Mayor of Kadapa Municipal Corporation
- In office 2005–2010
- Preceded by: Office established
- Succeeded by: Kothamaddi Suresh Babu

Personal details
- Political party: YSR Congress Party

= Pochimareddy Ravindranath Reddy =

Indian politician

Pochimareddy Ravindranath Reddy (born 1960) is an Indian politician from Andhra Pradesh. He is an MLA of YSR Congress Party from Kamalapuram Assembly constituency in the erstwhile Kadapa district. He won the 2019 Andhra Pradesh Legislative Assembly election.

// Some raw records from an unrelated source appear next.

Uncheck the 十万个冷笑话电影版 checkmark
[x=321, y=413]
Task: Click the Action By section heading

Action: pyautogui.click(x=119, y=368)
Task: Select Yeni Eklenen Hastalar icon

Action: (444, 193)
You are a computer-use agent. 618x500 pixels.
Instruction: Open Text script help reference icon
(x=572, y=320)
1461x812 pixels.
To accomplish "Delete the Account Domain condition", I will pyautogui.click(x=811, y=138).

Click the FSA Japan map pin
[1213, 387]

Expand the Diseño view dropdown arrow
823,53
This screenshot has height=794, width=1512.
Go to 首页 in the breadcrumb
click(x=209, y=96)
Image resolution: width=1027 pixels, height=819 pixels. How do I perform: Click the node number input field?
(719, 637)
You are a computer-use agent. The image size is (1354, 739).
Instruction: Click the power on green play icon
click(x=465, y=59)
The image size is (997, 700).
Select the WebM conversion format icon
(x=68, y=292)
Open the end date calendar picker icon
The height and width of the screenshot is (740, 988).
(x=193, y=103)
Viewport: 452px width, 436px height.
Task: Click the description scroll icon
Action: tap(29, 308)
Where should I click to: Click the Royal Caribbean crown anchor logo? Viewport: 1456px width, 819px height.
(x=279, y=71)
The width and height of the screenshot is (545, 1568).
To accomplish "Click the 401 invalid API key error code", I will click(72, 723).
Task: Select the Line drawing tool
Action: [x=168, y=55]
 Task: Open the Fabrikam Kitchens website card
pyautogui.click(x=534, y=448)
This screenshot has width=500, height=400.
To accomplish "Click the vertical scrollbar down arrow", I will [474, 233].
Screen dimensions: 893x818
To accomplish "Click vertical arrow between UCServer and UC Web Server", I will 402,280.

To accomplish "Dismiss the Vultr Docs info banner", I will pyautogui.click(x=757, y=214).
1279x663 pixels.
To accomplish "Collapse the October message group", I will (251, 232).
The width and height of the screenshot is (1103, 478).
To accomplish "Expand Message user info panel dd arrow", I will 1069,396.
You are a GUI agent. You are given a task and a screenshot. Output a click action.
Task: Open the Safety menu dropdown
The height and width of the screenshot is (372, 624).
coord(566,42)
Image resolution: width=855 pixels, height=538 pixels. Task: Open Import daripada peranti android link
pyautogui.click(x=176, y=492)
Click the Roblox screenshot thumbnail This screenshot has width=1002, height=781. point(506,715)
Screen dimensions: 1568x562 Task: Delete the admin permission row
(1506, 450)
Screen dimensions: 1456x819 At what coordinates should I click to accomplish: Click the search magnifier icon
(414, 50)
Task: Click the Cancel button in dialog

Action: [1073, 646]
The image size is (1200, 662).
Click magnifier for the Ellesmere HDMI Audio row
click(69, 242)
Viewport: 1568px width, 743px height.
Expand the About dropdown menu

== Early life and education ==
Reddy was born in Kadapa. He completed his B.Com. in Kadapa. His father is Ramanjula Reddy.

== Career ==
Reddy started his political career with YSR Congress Party and served as vice chairman of Zilla Parishad in Kadapa. He was also the Mayor of the Municipal Corporation of Kadapa. He was first elected as MLA winning the 2014 Andhra Pradesh Legislative Assembly election on YSRCP ticket from Kamalapuram Assembly constituency defeating Putha Narasimha Reddy of Telugu Desam Party by a margin of 5,345 votes. He retained his seat from the same constituency in the 2019 Andhra Pradesh Legislative Assembly election when he defeated TDP's Putha Narasimha Reddy again, by a bigger margin of 27,333 votes. In September 2016, he was nominated as the president of the YSRC RTC Mazdoor Union.